Identify the line with "At what coordinates"; copy word for word that line and every one after it, to the end of the listing. Exclude pictures.
::::::::
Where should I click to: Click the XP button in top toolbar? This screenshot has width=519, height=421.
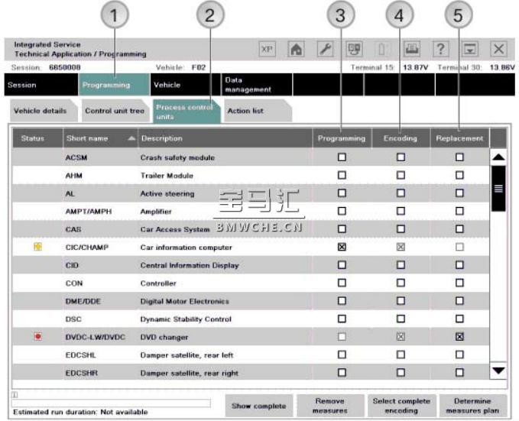tap(267, 49)
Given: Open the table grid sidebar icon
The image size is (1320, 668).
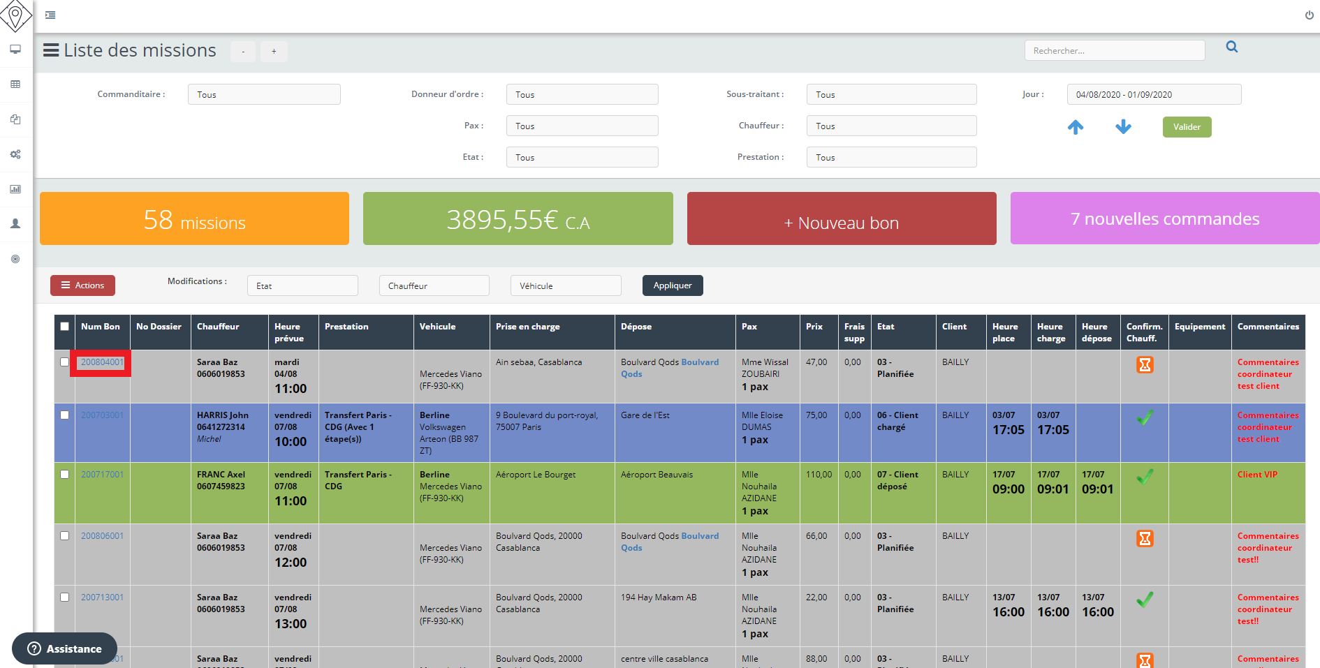Looking at the screenshot, I should 15,84.
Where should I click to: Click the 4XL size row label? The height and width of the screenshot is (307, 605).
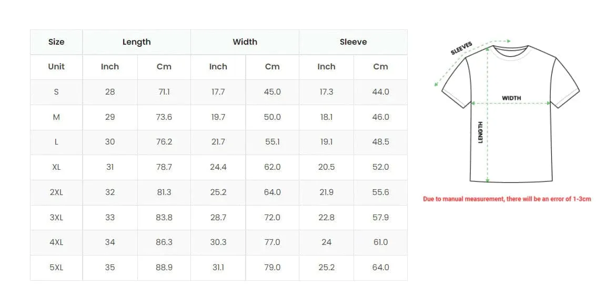click(56, 242)
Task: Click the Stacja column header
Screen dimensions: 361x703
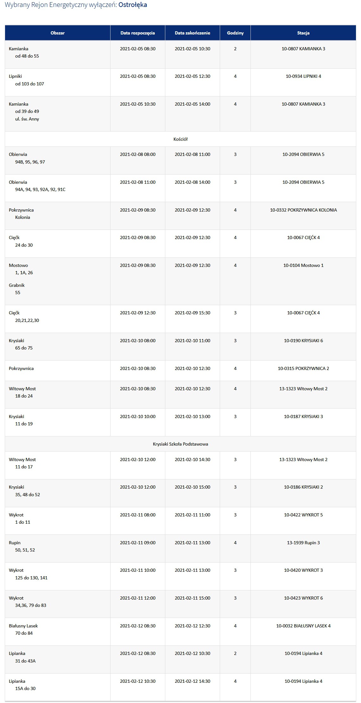Action: (303, 33)
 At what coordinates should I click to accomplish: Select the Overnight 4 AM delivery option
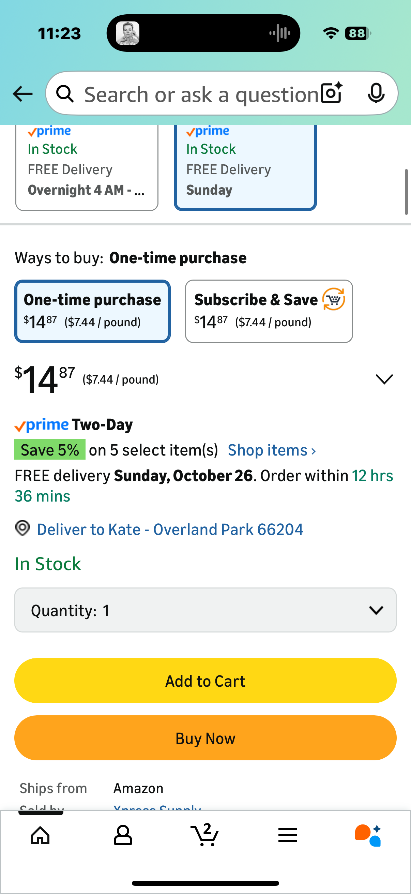(87, 167)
::::::::
Response box =>
 At what coordinates should I click to accomplish: Select the Overnight 4 AM delivery option
(87, 167)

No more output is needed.